Keywords

1 Introduction

The graph consists of vertices and edges and has been regarded as an important data structure by modeling the relationship between the vertices constituting the graph. Graph data is used in various fields such as social network (SNS), telephone network, bio-network, world wide web (WWW) and road network [1]. Among the various techniques for analyzing graph data and extracting meaningful information, graph clustering is a technique that measures the similarity of the vertices constituting the graph and classifies the entire graph into multiple clusters so that the vertices related to each other belong to the same cluster, And graph clustering is an important technique used in various applications such as social network analysis and community detection [2], image segmentation, and protein-protein correlation.

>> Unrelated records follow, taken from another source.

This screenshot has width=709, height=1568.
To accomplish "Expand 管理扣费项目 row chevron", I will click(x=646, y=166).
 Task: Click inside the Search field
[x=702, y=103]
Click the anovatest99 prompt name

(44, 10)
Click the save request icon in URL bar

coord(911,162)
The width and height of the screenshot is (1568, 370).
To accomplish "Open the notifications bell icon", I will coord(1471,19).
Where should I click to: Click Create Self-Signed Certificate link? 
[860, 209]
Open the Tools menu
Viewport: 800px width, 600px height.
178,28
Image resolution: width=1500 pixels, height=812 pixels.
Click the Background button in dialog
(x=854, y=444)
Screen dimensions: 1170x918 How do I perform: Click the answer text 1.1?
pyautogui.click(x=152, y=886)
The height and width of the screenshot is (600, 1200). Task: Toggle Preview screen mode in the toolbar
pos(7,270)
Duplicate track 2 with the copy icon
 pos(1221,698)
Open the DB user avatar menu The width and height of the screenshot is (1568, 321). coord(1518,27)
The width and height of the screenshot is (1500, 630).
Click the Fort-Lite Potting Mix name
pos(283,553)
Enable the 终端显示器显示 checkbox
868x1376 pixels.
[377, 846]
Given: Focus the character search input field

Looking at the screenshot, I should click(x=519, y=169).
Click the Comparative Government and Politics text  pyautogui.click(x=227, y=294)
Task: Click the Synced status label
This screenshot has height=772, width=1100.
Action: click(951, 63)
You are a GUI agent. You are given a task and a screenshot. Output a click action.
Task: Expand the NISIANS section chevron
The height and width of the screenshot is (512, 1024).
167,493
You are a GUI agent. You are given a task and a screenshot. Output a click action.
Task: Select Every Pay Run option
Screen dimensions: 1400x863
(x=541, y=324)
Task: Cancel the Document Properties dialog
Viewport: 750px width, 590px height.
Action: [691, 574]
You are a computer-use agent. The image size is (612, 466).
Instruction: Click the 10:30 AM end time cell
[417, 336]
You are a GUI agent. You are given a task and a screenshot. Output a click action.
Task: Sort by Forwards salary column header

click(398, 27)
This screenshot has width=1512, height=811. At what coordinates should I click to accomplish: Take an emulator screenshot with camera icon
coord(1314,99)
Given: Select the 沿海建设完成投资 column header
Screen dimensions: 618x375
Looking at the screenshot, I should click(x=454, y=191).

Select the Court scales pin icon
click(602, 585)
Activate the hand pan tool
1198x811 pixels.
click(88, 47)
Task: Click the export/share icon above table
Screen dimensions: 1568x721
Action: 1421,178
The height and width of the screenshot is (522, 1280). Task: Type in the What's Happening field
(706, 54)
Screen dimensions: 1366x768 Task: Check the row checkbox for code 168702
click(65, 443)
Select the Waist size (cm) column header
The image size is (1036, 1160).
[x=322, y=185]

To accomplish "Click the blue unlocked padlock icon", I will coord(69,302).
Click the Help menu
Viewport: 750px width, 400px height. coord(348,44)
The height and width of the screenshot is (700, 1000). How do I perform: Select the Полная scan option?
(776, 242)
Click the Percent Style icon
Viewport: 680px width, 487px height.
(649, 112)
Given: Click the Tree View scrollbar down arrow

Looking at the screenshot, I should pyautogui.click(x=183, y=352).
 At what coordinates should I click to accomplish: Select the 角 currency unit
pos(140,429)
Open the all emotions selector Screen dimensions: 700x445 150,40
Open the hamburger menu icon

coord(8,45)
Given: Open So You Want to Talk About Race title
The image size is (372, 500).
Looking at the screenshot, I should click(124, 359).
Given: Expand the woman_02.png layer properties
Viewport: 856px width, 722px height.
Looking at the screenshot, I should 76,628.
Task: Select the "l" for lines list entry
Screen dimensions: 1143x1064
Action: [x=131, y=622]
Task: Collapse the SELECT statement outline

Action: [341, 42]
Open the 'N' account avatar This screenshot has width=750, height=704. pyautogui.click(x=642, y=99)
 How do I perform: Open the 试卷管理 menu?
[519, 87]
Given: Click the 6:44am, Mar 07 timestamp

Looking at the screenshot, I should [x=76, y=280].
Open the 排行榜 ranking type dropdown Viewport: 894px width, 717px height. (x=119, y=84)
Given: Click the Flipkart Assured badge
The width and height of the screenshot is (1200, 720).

Recently, a large amount of graph data with large number of vertices and trunks has been generated due to low price of storage media, activation of social networks, development of web technology, and high availability of various data [1]. Large-scale graph data consists of tens of small to large billions of vertices and corresponding trunks. For example, the World Wide Web (WWW) contains 50 billion web pages and more than one trillion links, and the social network Facebook also contains more than 800 million peaks and over 100 billion friends. As the size of the generated graph data increases, the clustering methods proposed in the past have a problem in that the time required for clustering a large amount of graph data increases (Fig. 1).

Fig. 1.
figure 1

A simple graph

In this paper, we use Min-Hash, a kind of locality sensitive hashing (LSH) technique, to approximate similarities between vertices in a non-directional and non-weighted large- If the similarity between vertices is greater than the user-defined threshold, the two vertices are merged into the same cluster. We also propose a technique to calculate the similarity between clusters in which vertices are merged and to merge two clusters if the similarity between clusters is larger than the user - defined threshold.

2 Related Works

2.1 Minhash

The Minhash technique is a kind of Locality Sensitive Hash (LSH), which approximates how two sets are similar. The similarity of two sets can be defined as Jaccard similarity [9] as in Eq. (1).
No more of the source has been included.